A ciência avança para tratar a disfunção erétil além de medicamentos como Viagra e Cialis. Embora os comprimidos ainda sejam amplamente usados por aumentarem o fluxo sanguíneo para o pênis, eles não funcionam para todos e podem ter limitações por efeitos colaterais, custo, contraindicações ou perda de espontaneidade. As informações são do The Conversation.
Novas tecnologias já mudam a forma de avaliar o problema. Anéis penianos inteligentes coletam dados sobre força e duração da ereção, enquanto a realidade virtual permite observar respostas sexuais em ambientes controlados e mais próximos da vida real. Essas ferramentas ajudam a diferenciar dificuldades recorrentes de situações específicas e podem orientar tratamentos mais personalizados.
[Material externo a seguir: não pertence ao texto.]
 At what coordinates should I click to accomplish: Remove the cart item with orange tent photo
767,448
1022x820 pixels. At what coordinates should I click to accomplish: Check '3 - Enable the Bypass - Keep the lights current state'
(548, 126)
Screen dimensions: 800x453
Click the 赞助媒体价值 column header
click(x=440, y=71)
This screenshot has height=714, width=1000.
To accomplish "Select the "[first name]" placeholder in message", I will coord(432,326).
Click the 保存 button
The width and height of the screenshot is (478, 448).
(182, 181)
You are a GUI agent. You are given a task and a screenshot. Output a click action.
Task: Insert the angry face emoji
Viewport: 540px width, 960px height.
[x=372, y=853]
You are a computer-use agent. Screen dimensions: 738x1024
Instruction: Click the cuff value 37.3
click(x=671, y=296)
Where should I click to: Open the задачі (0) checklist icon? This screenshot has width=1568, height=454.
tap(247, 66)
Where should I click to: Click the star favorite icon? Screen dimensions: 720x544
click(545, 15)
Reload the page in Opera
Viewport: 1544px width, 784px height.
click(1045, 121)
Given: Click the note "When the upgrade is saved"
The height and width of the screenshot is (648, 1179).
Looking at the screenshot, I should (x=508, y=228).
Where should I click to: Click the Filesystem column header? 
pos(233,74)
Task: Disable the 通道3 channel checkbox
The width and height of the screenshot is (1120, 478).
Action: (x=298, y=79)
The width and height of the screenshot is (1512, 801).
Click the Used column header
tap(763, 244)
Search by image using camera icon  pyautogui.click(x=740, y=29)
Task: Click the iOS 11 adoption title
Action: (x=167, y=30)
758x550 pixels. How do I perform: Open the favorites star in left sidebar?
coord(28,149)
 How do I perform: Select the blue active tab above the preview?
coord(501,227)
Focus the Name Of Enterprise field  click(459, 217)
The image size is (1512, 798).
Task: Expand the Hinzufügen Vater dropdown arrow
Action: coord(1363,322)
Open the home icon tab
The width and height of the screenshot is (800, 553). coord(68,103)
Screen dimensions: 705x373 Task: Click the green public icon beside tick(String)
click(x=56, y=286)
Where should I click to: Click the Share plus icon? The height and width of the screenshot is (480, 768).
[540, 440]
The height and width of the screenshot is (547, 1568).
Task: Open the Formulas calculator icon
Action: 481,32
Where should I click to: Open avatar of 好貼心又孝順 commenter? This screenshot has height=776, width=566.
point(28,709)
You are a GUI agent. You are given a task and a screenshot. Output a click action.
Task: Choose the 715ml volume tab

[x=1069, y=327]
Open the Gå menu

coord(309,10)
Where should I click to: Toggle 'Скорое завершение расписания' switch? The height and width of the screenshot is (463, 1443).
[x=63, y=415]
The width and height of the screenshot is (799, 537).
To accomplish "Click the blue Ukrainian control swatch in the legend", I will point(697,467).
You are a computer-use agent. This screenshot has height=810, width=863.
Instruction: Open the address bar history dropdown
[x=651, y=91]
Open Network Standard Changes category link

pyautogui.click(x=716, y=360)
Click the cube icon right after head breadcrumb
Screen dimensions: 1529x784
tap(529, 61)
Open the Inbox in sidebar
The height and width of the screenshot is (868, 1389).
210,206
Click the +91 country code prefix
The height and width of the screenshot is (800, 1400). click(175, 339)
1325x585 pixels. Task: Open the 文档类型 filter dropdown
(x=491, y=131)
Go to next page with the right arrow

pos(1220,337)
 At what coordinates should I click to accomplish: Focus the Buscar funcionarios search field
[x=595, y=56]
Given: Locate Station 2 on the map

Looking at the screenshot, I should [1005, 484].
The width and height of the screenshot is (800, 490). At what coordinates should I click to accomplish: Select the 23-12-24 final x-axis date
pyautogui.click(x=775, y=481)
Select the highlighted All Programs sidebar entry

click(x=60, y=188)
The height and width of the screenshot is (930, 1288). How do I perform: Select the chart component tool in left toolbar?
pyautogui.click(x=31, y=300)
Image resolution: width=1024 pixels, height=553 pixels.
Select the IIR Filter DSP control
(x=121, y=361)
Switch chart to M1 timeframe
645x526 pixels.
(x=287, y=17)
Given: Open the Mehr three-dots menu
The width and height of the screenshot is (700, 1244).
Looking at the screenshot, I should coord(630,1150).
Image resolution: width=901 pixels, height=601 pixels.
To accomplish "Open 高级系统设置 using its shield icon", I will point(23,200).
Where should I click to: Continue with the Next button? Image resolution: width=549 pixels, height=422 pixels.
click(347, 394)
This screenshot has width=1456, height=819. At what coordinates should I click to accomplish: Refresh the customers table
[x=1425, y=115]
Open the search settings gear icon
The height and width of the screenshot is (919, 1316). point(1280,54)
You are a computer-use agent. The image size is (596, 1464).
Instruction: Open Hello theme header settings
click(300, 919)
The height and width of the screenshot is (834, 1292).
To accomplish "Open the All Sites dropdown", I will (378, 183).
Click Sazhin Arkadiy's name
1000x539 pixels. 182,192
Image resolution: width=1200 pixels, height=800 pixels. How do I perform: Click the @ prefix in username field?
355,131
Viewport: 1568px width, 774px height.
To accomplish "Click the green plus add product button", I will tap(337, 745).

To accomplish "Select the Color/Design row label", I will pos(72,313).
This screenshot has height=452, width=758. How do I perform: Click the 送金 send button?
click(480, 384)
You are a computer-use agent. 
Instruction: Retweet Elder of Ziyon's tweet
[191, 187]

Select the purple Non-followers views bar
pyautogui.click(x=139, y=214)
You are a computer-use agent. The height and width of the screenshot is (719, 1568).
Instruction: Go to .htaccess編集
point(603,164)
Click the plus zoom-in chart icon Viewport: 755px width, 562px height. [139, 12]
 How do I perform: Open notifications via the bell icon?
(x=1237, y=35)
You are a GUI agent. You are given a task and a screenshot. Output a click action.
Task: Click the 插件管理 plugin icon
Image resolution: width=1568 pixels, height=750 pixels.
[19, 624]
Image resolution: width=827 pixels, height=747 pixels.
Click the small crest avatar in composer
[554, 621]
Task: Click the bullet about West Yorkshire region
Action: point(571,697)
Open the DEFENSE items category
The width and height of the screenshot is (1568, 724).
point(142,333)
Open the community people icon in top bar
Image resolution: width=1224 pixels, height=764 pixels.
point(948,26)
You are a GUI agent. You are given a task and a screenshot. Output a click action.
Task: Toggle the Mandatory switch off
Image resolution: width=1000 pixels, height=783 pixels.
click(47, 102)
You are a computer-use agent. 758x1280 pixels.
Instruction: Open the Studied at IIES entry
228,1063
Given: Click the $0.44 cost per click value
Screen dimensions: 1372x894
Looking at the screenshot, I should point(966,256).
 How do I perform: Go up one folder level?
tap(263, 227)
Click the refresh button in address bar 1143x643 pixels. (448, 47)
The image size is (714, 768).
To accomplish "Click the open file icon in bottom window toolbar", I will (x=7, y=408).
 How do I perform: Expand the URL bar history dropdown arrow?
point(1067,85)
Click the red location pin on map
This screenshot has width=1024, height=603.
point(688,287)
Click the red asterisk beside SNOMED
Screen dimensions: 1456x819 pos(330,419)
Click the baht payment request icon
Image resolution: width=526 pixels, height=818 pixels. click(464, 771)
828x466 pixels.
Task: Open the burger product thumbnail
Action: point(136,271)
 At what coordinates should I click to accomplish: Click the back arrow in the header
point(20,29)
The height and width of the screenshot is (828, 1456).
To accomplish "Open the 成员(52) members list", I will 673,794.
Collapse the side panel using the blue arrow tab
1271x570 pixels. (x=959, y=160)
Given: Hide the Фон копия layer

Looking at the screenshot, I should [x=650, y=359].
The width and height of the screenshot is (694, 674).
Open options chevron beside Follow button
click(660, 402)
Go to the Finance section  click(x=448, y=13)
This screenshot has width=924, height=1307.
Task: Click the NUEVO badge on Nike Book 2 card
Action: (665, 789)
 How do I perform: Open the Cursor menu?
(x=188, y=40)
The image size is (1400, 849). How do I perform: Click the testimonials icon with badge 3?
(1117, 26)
A medicina regenerativa também surge como uma frente promissora, com estudos sobre plasma rico em plaquetas, células-tronco e ondas de choque de baixa intensidade para reparar vasos e tecidos. Essas terapias ainda são experimentais e exigem mais pesquisas em humanos. Mesmo dispositivos antigos, como bombas a vácuo, passam por versões modernas conectadas a aplicativos, ampliando as opções para a saúde erétil.